After a comedic break, the squirrely singers returned to their regularly scheduled programming with a performance of Train’s “Drops of Jupiter,” featuring Catena.
Although the song serenades an otherworldly girl who “fell from a shooting star” and has “drops of Jupiter in her hair,” it was Catena’s voice — not Train’s muse — that was truly out of this world.
Following the interstellar magic of “Drops of Jupiter,” the Enchords, UB’s only all-gender a capella group, gave the Chips a much-needed water break. After getting the audience “Hooked on a Feeling” and “Accidentally in Love,” the Chips returned to perform a warmup on stage.
According to Chips folklore, if the group can successfully perform a round where each member sings up and down the solfege scale at different times, they must immediately end rehearsal.

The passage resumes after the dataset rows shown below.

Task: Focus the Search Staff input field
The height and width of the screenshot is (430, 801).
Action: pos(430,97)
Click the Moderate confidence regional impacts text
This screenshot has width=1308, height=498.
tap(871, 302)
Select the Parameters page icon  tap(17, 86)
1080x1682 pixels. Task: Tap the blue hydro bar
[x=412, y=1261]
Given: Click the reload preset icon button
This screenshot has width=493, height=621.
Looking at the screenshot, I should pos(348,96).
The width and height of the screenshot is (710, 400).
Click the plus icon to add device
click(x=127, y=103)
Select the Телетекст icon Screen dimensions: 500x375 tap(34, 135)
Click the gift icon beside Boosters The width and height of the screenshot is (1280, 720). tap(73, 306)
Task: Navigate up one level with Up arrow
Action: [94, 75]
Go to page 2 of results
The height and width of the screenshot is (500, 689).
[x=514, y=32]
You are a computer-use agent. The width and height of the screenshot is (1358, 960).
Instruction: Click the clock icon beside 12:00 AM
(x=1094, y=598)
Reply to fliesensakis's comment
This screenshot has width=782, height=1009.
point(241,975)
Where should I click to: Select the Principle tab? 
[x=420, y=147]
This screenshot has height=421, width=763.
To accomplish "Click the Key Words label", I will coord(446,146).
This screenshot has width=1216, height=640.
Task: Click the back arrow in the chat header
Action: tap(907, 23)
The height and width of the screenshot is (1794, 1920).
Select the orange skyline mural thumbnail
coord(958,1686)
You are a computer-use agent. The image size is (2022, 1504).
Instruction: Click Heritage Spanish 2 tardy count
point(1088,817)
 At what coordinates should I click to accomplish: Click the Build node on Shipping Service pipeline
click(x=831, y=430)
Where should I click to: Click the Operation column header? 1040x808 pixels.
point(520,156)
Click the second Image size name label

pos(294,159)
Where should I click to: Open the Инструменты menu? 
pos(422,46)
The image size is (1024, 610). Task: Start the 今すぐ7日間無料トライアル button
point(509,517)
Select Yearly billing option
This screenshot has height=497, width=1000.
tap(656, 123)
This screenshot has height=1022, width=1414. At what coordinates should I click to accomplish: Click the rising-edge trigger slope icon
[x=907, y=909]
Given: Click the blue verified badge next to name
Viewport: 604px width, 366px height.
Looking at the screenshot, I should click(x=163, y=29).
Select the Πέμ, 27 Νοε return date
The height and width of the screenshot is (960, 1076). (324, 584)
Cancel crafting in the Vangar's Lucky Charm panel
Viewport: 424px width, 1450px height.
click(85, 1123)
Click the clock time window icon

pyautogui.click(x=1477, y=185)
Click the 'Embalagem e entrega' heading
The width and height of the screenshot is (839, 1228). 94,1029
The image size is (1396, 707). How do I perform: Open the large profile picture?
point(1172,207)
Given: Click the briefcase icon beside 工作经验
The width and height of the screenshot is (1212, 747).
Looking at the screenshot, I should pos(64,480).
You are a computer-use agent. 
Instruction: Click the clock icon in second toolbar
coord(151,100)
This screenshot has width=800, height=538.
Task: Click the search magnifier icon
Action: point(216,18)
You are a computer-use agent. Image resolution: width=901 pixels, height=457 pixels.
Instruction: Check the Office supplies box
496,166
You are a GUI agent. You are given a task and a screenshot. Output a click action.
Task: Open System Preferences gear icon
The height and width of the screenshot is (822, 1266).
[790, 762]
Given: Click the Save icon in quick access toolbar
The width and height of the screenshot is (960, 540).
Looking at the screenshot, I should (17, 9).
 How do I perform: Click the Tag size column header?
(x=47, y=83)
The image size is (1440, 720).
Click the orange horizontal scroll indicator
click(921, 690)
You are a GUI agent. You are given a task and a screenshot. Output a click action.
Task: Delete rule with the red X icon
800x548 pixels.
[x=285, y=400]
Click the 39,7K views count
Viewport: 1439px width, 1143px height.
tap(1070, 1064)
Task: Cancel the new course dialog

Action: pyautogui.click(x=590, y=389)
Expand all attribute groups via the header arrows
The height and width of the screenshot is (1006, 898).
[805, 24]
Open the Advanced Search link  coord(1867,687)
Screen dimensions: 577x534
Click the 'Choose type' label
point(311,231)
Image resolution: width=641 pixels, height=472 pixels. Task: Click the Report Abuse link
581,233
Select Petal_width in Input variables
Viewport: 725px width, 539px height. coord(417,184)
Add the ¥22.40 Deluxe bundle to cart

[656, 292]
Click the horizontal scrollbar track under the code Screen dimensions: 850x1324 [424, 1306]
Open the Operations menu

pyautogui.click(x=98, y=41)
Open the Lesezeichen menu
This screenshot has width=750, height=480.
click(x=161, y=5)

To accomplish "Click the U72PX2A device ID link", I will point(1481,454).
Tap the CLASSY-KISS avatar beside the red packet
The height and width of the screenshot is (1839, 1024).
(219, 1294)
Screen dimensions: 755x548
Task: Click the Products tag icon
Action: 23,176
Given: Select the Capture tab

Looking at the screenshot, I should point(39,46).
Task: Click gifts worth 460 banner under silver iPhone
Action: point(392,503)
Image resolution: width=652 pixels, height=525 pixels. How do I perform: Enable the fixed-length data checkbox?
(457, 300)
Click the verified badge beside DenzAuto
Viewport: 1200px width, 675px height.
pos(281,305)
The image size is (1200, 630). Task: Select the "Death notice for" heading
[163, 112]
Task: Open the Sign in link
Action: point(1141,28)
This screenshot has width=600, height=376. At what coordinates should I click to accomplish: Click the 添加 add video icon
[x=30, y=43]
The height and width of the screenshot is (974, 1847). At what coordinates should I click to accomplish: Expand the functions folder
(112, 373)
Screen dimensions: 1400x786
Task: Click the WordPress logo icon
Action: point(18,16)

Thankfully, the Chips’ traditional warmup was their first and only failure of the night, allowing the show to continue after a few chuckles.
Following this silly and stumbling interlude, the Chips offered up delightful nostalgia and modern pop bliss back to back. The Beatles’ “Eight Days a Week” served shoo bop before Charli XCX’s “Good Ones” gave the audience whiplash. Since The Beatles and love songs aren’t for everyone, one singer noted, “Good Ones” gave all the single people a moment to breathe.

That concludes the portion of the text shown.